What needs to be done:
Print every line of the data word for word.

Dataset:
::::::::::
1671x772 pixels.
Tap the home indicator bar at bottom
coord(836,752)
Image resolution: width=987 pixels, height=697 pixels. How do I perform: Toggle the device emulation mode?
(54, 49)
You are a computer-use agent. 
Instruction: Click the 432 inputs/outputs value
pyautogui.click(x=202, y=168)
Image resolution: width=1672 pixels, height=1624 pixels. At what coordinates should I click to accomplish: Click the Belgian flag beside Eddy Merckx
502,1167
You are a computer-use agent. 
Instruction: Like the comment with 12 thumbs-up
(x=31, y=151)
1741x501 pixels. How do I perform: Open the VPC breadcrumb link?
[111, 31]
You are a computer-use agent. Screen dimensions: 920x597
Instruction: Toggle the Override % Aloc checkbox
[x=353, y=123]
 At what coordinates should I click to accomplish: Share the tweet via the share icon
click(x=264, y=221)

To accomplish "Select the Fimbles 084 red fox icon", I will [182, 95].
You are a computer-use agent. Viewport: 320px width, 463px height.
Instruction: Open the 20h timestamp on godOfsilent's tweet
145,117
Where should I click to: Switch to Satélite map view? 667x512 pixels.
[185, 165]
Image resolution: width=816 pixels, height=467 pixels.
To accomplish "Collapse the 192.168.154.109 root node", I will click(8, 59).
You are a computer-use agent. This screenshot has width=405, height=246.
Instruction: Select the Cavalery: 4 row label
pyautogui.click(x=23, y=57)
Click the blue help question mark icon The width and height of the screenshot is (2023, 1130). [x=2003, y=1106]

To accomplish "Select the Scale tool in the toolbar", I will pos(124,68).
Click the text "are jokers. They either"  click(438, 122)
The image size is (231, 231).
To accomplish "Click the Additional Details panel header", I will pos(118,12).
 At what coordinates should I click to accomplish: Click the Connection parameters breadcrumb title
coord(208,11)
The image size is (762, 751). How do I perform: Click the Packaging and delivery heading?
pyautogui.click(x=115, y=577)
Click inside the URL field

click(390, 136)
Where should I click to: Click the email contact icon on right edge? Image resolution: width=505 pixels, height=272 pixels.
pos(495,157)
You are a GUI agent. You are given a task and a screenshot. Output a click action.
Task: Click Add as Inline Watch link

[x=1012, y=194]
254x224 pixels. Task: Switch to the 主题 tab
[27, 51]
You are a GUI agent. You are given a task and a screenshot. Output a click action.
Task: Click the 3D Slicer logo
::::::::::
Output:
1671x772 pixels.
Tap the home indicator bar at bottom
coord(836,752)
Image resolution: width=987 pixels, height=697 pixels. How do I perform: Toggle the device emulation mode?
(54, 49)
You are a computer-use agent. 
Instruction: Click the 432 inputs/outputs value
pyautogui.click(x=202, y=168)
Image resolution: width=1672 pixels, height=1624 pixels. At what coordinates should I click to accomplish: Click the Belgian flag beside Eddy Merckx
502,1167
You are a computer-use agent. 
Instruction: Like the comment with 12 thumbs-up
(x=31, y=151)
1741x501 pixels. How do I perform: Open the VPC breadcrumb link?
[111, 31]
You are a computer-use agent. Screen dimensions: 920x597
Instruction: Toggle the Override % Aloc checkbox
[x=353, y=123]
 At what coordinates should I click to accomplish: Share the tweet via the share icon
click(x=264, y=221)

To accomplish "Select the Fimbles 084 red fox icon", I will [182, 95].
You are a computer-use agent. Viewport: 320px width, 463px height.
Instruction: Open the 20h timestamp on godOfsilent's tweet
145,117
Where should I click to: Switch to Satélite map view? 667x512 pixels.
[185, 165]
Image resolution: width=816 pixels, height=467 pixels.
To accomplish "Collapse the 192.168.154.109 root node", I will click(8, 59).
You are a computer-use agent. This screenshot has width=405, height=246.
Instruction: Select the Cavalery: 4 row label
pyautogui.click(x=23, y=57)
Click the blue help question mark icon The width and height of the screenshot is (2023, 1130). [x=2003, y=1106]

To accomplish "Select the Scale tool in the toolbar", I will pos(124,68).
Click the text "are jokers. They either"  click(438, 122)
The image size is (231, 231).
To accomplish "Click the Additional Details panel header", I will pos(118,12).
 At what coordinates should I click to accomplish: Click the Connection parameters breadcrumb title
coord(208,11)
The image size is (762, 751). How do I perform: Click the Packaging and delivery heading?
pyautogui.click(x=115, y=577)
Click inside the URL field

click(390, 136)
Where should I click to: Click the email contact icon on right edge? Image resolution: width=505 pixels, height=272 pixels.
pos(495,157)
You are a GUI agent. You are given a task and a screenshot. Output a click action.
Task: Click Add as Inline Watch link

[x=1012, y=194]
254x224 pixels. Task: Switch to the 主题 tab
[27, 51]
You are a GUI agent. You are given a task and a screenshot. Output a click action.
Task: Click the 3D Slicer logo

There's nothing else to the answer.